BMW verliert – nicht nur am Nürburgring!
BMW hat durch sein Engagement im Motorsport in der Vergangenheit sehr deutlich das Image der Marke bestimmt. BMW profitierte – auch als Premiummarke empfunden – sehr stark von der Darstellung der sportlichen Qualitäten seiner Produkte.
Wobei, als man Anfang der 60er Jahre stark auf diese sportliche Ausrichtung setzte, die nicht etwa davon bestimmt war, dass man zu viel Geld in der Kasse hatte, das man im Motorsport „verjubeln wollte“, sondern man war so knapp bei Kasse, dass man sich teure Anzeigenserien nicht leisten konnte.

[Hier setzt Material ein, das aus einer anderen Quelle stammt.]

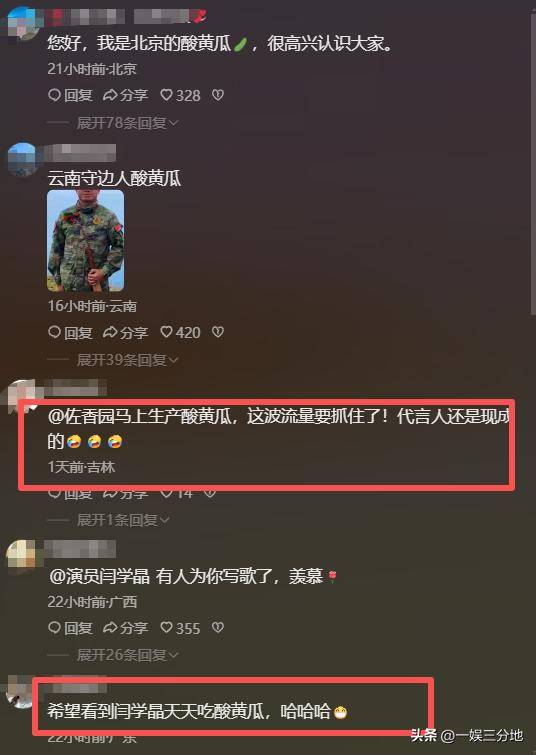
Task: Expand the 1 reply under the Jilin comment
Action: click(x=123, y=520)
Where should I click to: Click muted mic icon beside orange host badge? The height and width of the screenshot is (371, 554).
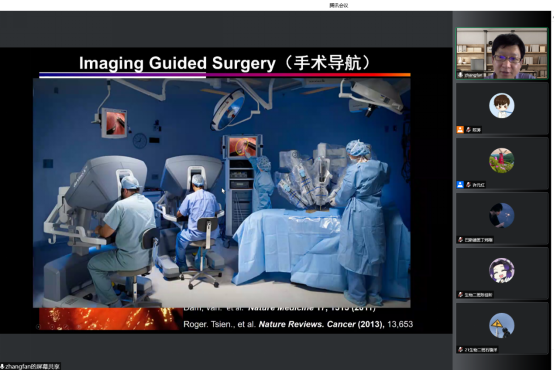468,130
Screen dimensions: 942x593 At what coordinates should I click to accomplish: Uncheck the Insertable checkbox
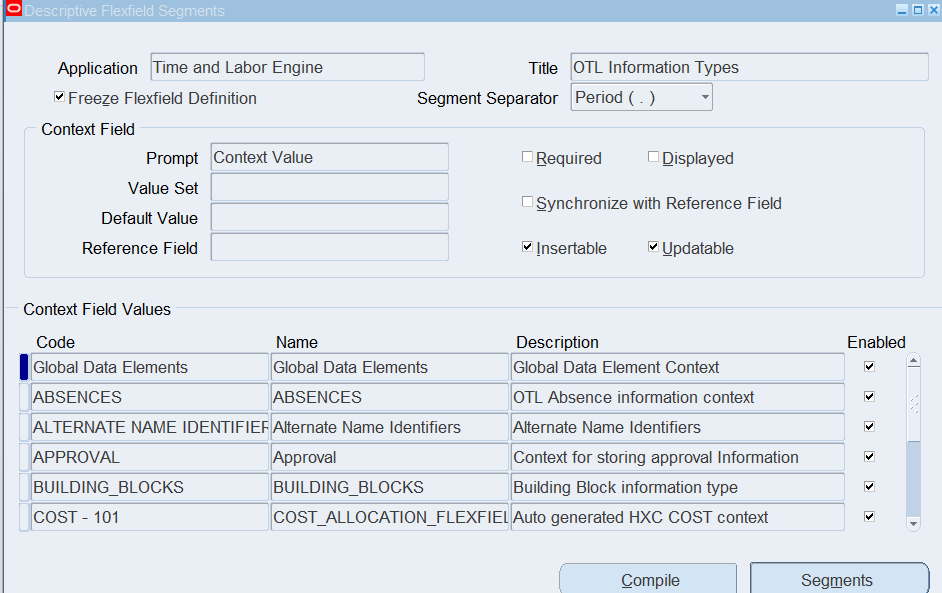[527, 247]
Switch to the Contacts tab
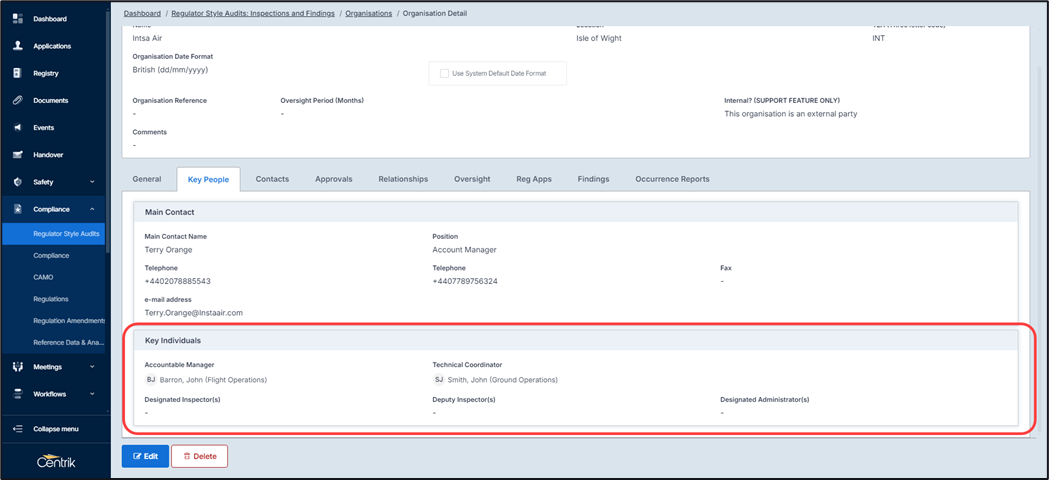Screen dimensions: 1049x480 pyautogui.click(x=272, y=179)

So war es dann – zufällig – einer meiner Brüder, Hubert Hahne, der den sportlichen Imagewert der Marke BMW mit geschaffen hat. So ein Imagewert wird von den positiven wie negativen Vorurteilen der Käufer bestimmt, die durch die einzelnen – hoffentlich „konzertierten“ Aktionen der Hersteller in den Köpfen der potentiellen Käufer entstehen.
Der Käufer eines Automobils macht mit dem Kauf des Fahrzeugs einer bestimmten Marke schließlich auch seinen Lebensstil und seine Wertvorstellung gegenüber seinem Umfeld deutlich. - So sollte es jedenfalls nach den Vorstellungen der Marketing-Strategen idealer Weise sein.
Das erfordert von Seiten des Herstellers nicht nur eine einmalige – richtige – Weichenstellung, sondern auch eine laufende Untermauerung seiner – hoffentlich richtigen - These durch Leistung und eine funktionierende Kommunikation.
Schaut man sich einmal die Zulassungszahlen der hier genannten drei Marken in Deutschland im Kalenderjahr 2016 an, so ist man überrascht, was aus der Marke Audi „von damals“ geworden ist, wie sich die Marke Mercedes offensichtlich im Empfinden der Käufer zum Positiven verändert hat und wie BMW eigentlich ein wenig bei diesem Vergleich dann abrutscht.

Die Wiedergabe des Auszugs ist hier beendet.